This function takes a DataFrame that might have multiple rows for the same index value and combines them so there is exactly 1 row per index value using the “first” method.
Parameters:
- combined_entity_datapd.DataFrame
Input DataFrame with potentially multiple rows per index value
- primary_keystr
The column name to use as the primary key for grouping
Returns:
- pd.DataFrame
DataFrame with exactly one row per unique primary key value
- napistu.consensus._create_consensus_sources(agg_tbl: DataFrame, lookup_table: Series, table_schema: dict, pw_index: PWIndex) Series
Create Consensus Sources
Annotate the source of to-be-merged species with the models they came from, and combine with existing annotations.
Parameters:
- agg_tbl: pd.DataFrame
A table containing existing Source objects and a many-1 “new_id” of their post-aggregation consensus entity
- lookup_table: pd.Series
A series where the index are old identifiers and the values are post-aggregation new identifiers
- table_schema: dict
Summary of the schema for the operant entitye type
- pw_index: PWIndex
An index of all tables being aggregated
Returns:
- new_sources: pd.DataFrame
Mapping where the index is new identifiers and values are aggregated Source objects
- napistu.consensus._create_consensus_table(agg_primary_table: DataFrame, lookup_table: Series, updated_identifiers: Series, table_schema: dict) DataFrame
Create a consensus table with merged entities.
Parameters:
- agg_primary_table: pd.DataFrame
Table of entities
- lookup_table: pd.Series
Lookup table mapping old IDs to new IDs
- updated_identifiers: pd.Series
Series mapping new IDs to merged identifier objects
- table_schema: dict
Schema for the table
Returns:
- pd.DataFrame
Consensus table with one row per unique entity
- napistu.consensus._create_default_consensus_source(sbml_dfs_dict: dict[str, SBML_dfs]) Source
A default consensus source is created when no model source object is provided.
- napistu.consensus._create_entity_consensus(membership_lookup: DataFrame, table_schema: dict) tuple[DataFrame, Series]

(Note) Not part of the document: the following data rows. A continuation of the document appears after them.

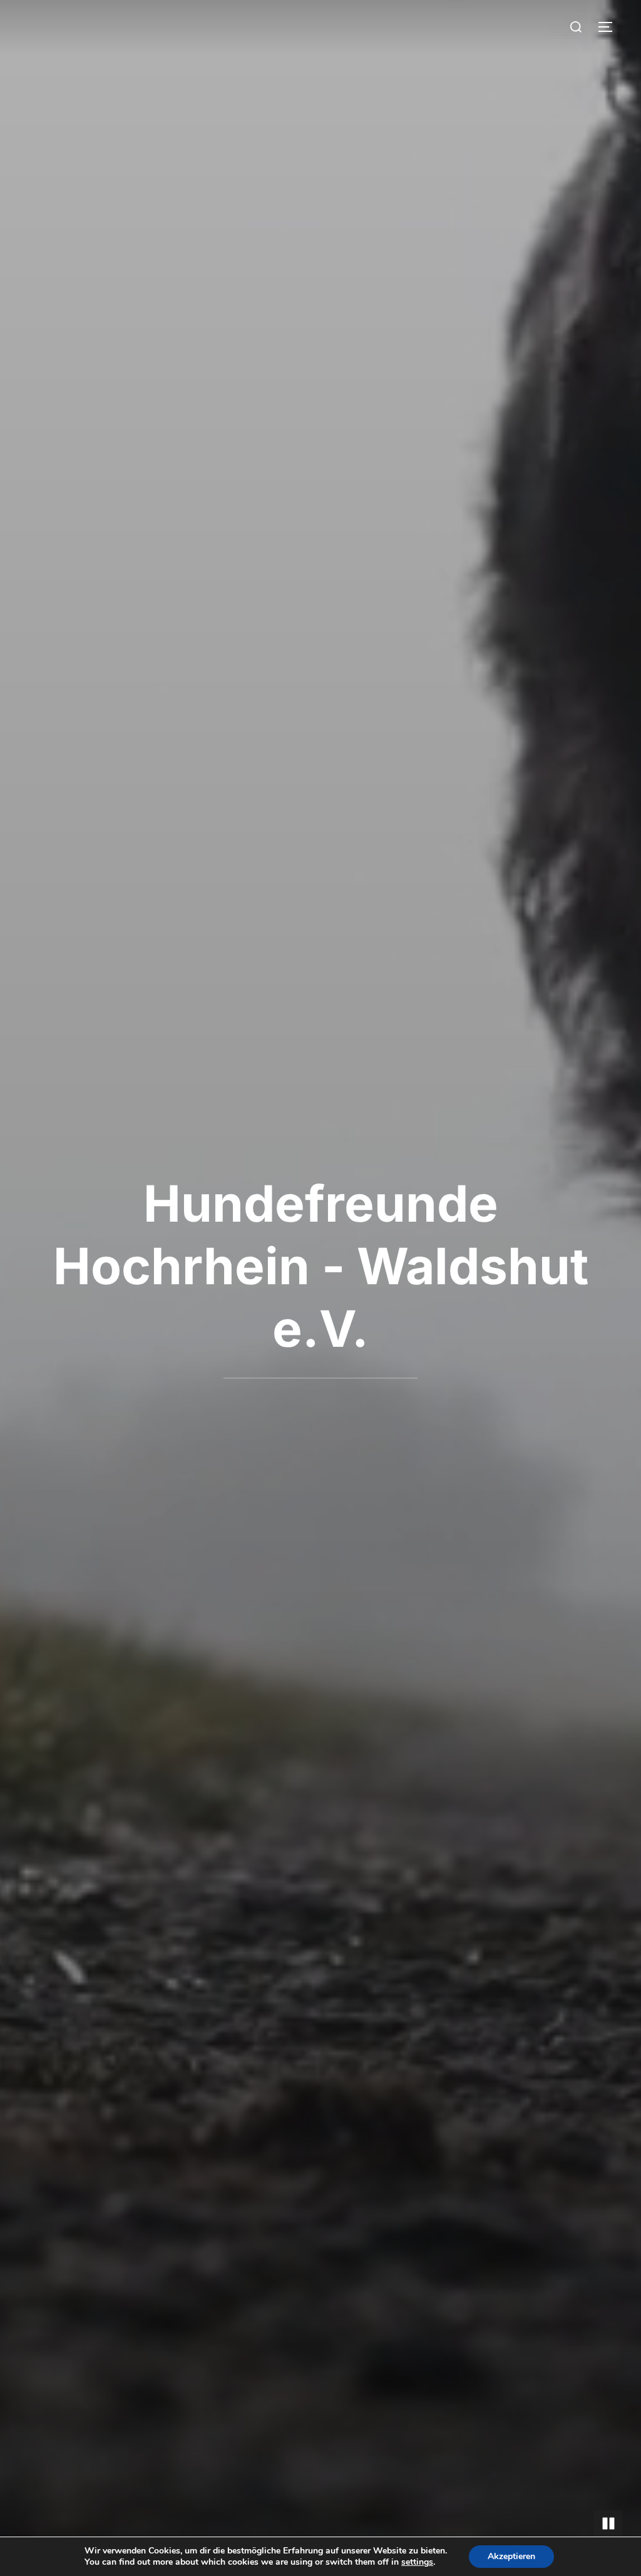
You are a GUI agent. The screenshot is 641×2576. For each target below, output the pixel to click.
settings (417, 2562)
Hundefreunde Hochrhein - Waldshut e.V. (320, 1266)
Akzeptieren (511, 2556)
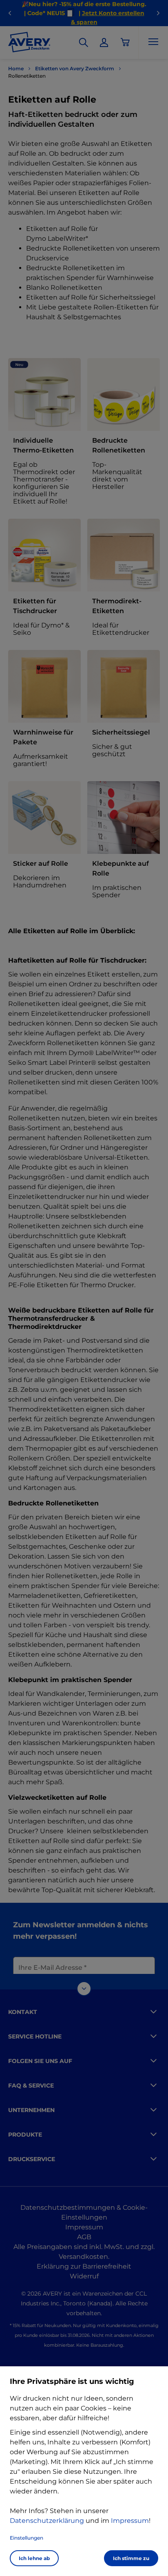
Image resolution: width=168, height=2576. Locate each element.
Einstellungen (26, 2538)
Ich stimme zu (131, 2558)
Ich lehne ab (34, 2558)
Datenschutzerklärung (47, 2520)
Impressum (130, 2520)
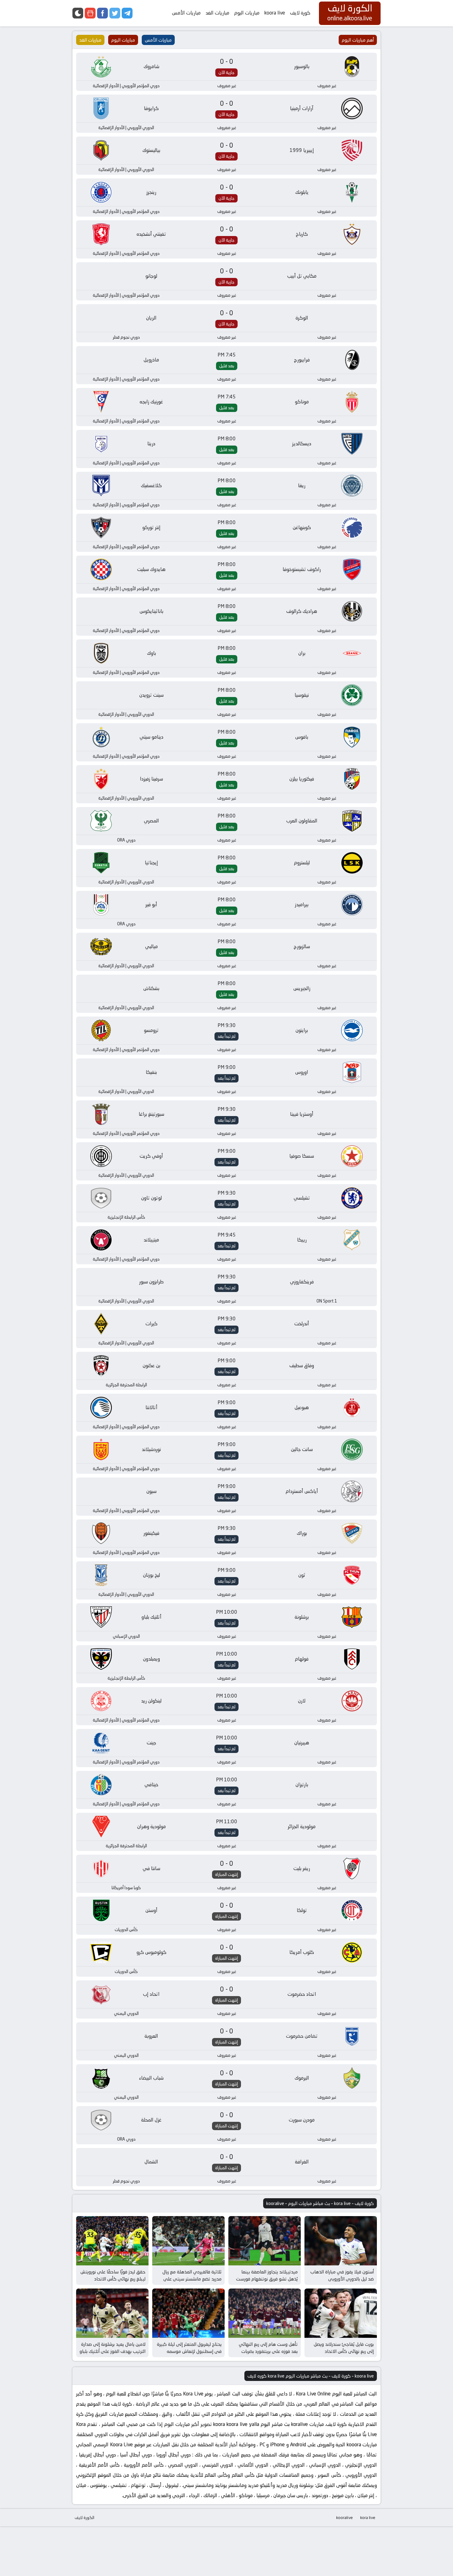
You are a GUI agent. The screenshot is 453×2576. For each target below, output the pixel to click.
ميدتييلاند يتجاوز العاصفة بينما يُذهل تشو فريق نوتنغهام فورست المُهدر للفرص (267, 2278)
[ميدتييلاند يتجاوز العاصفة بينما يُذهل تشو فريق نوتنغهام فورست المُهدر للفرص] (264, 2240)
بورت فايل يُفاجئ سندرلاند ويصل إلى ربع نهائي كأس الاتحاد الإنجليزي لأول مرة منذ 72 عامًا (344, 2351)
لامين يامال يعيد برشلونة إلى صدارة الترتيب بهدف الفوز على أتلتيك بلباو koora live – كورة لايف (112, 2351)
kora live (367, 2517)
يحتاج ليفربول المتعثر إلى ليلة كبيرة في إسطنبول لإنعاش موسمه (189, 2348)
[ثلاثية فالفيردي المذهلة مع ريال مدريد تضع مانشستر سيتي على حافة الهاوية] (188, 2240)
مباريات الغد (217, 13)
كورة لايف (300, 13)
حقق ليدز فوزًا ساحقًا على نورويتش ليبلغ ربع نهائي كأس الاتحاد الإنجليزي (112, 2278)
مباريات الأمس (186, 13)
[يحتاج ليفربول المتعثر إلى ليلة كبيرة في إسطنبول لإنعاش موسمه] (188, 2313)
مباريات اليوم (246, 13)
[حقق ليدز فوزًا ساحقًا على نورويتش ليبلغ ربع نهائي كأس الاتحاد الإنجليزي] (112, 2240)
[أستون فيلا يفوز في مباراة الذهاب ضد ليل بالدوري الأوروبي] (340, 2240)
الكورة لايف (84, 2517)
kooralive (344, 2517)
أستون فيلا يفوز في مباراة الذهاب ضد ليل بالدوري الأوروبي (342, 2275)
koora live (274, 13)
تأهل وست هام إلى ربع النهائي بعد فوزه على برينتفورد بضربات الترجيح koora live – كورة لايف (268, 2351)
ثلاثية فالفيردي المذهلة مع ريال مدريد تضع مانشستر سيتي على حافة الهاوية (192, 2278)
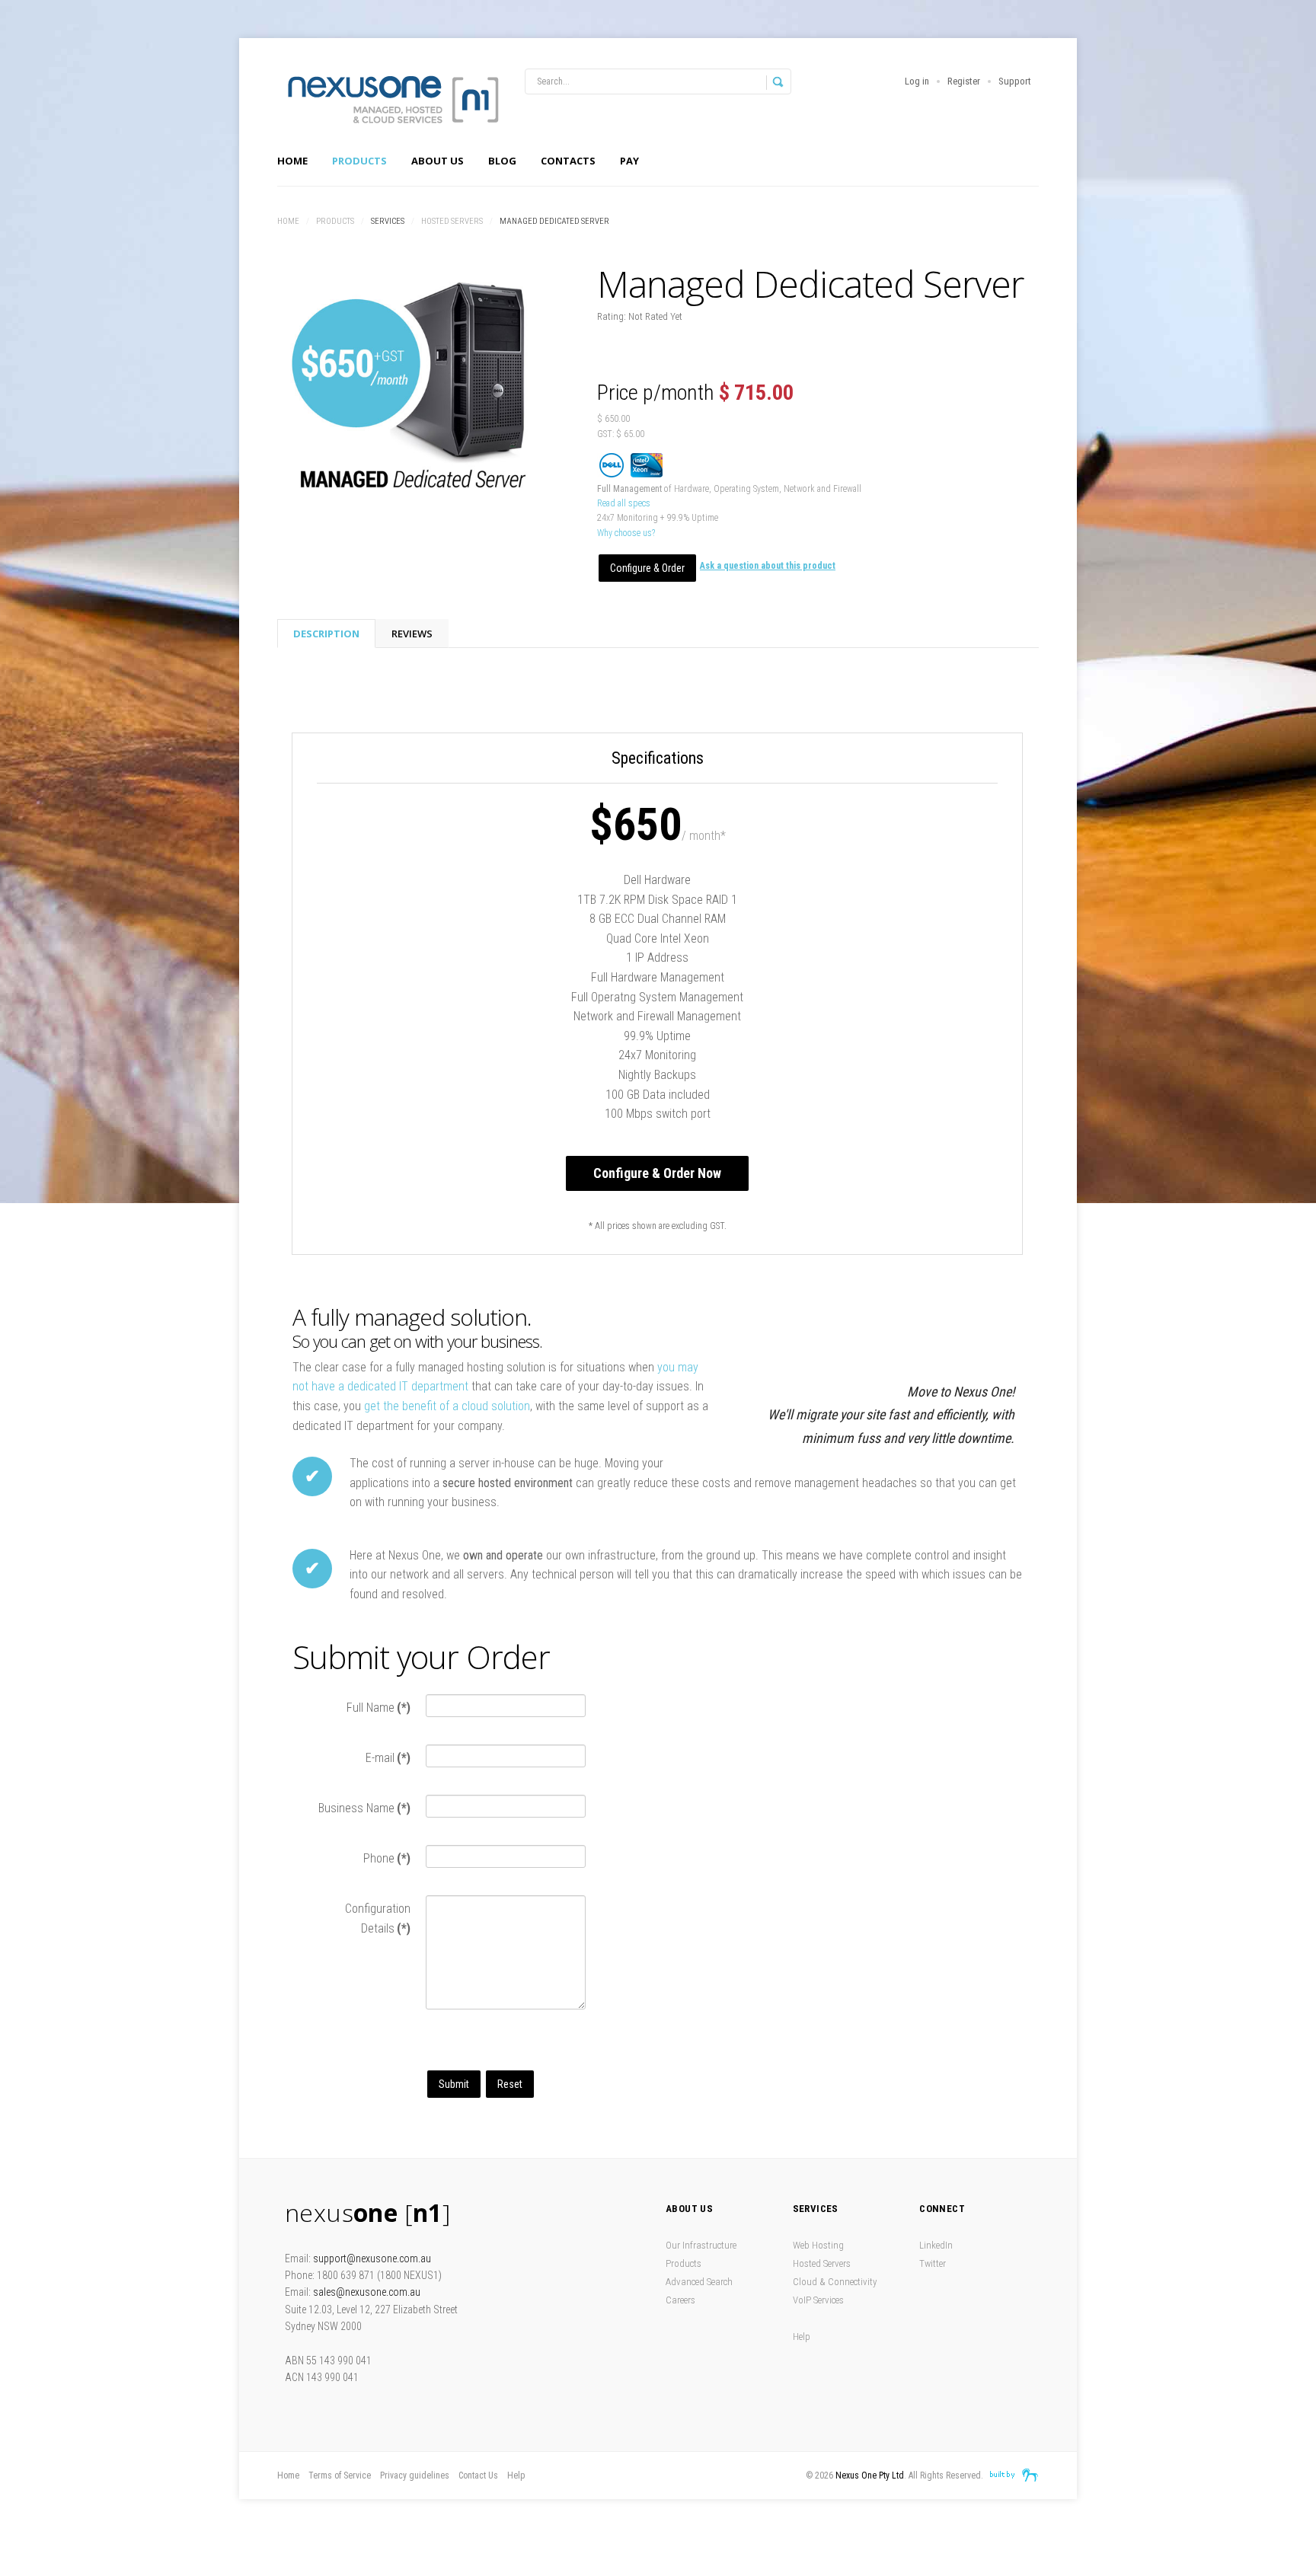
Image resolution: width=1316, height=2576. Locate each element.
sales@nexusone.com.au (366, 2292)
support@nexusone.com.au (372, 2258)
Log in (917, 81)
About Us (437, 161)
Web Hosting (818, 2245)
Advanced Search (699, 2281)
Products (359, 161)
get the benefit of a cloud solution (447, 1406)
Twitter (932, 2263)
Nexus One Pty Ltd (869, 2475)
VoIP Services (818, 2300)
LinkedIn (936, 2245)
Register (963, 81)
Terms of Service (339, 2475)
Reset (509, 2084)
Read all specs (623, 503)
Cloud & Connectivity (835, 2281)
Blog (502, 161)
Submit (454, 2084)
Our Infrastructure (701, 2245)
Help (801, 2336)
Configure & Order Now (657, 1173)
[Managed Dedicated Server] (414, 384)
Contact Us (478, 2475)
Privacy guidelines (414, 2475)
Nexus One (391, 98)
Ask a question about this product (767, 565)
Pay (629, 161)
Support (1014, 81)
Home (292, 161)
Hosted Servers (452, 221)
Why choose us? (626, 533)
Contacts (568, 161)
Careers (680, 2300)
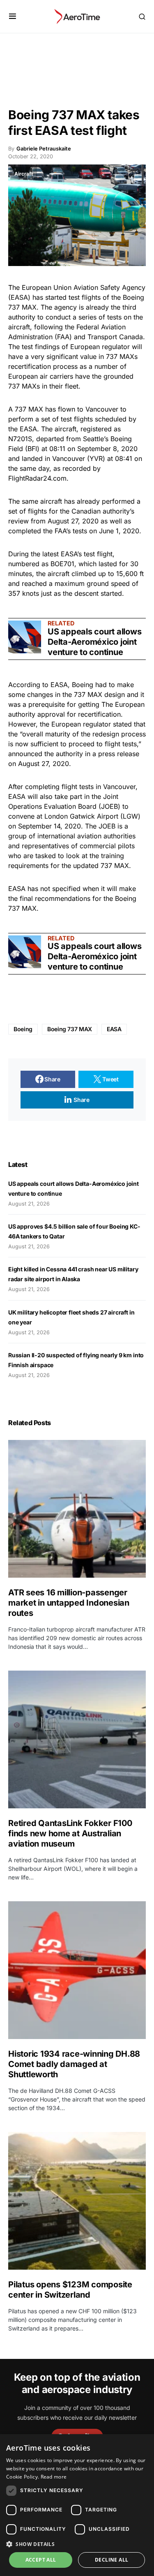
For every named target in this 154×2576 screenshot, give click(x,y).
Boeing (23, 1028)
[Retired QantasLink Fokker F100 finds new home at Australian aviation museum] (77, 1739)
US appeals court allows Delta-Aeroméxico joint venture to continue (94, 642)
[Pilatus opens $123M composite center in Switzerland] (77, 2201)
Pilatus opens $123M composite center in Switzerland (70, 2290)
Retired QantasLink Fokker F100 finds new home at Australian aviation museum (70, 1833)
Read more (54, 2476)
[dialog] (77, 2505)
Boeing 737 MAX (69, 1028)
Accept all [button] (40, 2559)
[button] (12, 16)
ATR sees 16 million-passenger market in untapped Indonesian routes (68, 1603)
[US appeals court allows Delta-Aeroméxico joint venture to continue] (24, 636)
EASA (114, 1028)
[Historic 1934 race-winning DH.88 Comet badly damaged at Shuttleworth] (77, 1970)
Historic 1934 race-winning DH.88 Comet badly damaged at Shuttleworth (74, 2064)
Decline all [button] (111, 2559)
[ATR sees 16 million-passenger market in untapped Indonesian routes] (77, 1509)
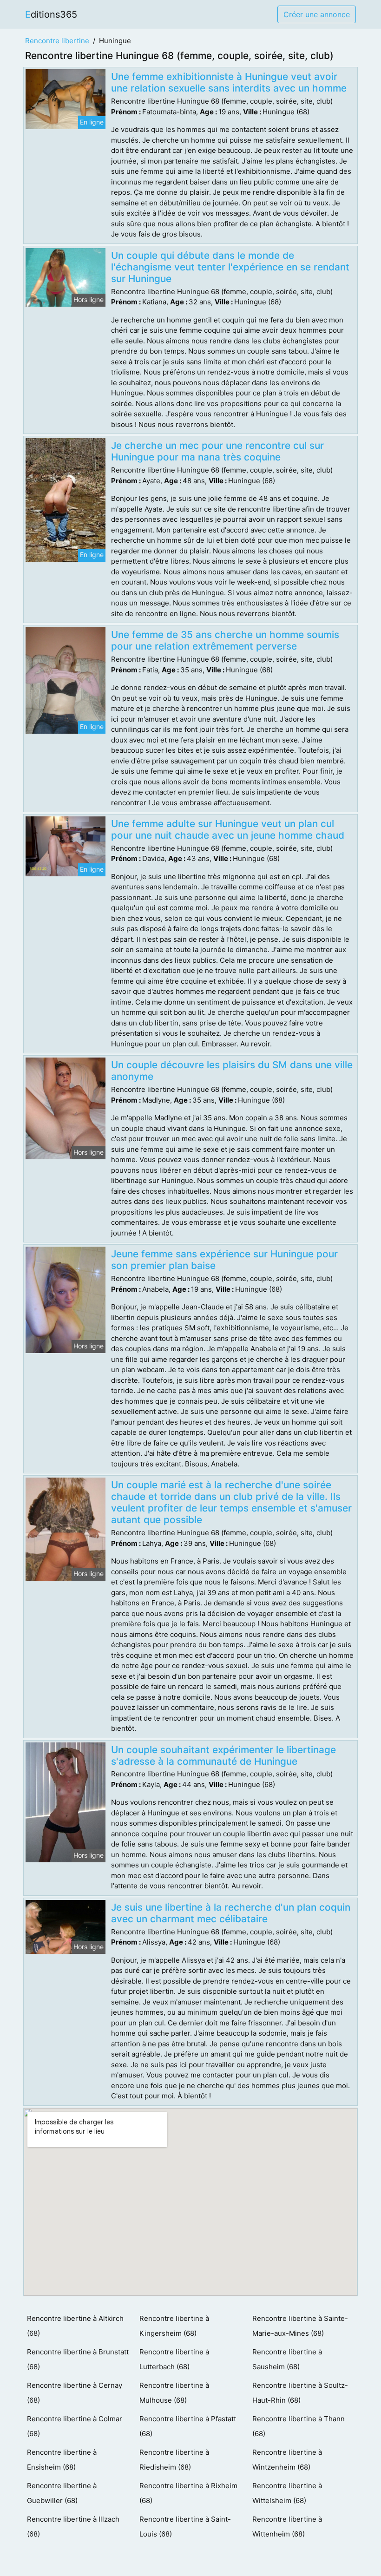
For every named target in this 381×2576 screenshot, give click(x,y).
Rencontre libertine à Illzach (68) (73, 2526)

Create consensus entities based on membership.
Parameters:
- membership_lookup: pd.DataFrame
Table mapping entities to their member strings
- table_schema: dict
Schema for the table
Returns:
- tuple:
Consensus entities DataFrame
Lookup table mapping old IDs to new IDs
- napistu.consensus._create_entity_lookup_table(agg_table_harmonized: DataFrame, table_schema: dict) Series
Create a lookup table mapping original entity IDs to new consensus IDs.
Parameters:
- agg_table_harmonized: pd.DataFrame
Table with cluster assignments for each entity
- table_schema: dict
Schema for the table
Returns:
- pd.Series
Lookup table mapping old entity IDs to new consensus IDs
- napistu.consensus._create_member_string(x: list[str]) str
- napistu.consensus._create_membership_lookup(agg_tbl: DataFrame, table_schema: dict) DataFrame
Create a lookup table for entity membership.
Parameters:
- agg_tbl: pd.DataFrame
Table with member information
- table_schema: dict
Schema for the table
Returns:
- pd.DataFrame
Lookup table mapping entity IDs to member strings
- napistu.consensus._create_vertex_category(df: DataFrame, category: str) DataFrame
Create vertex dataframe for a specific category from a source column.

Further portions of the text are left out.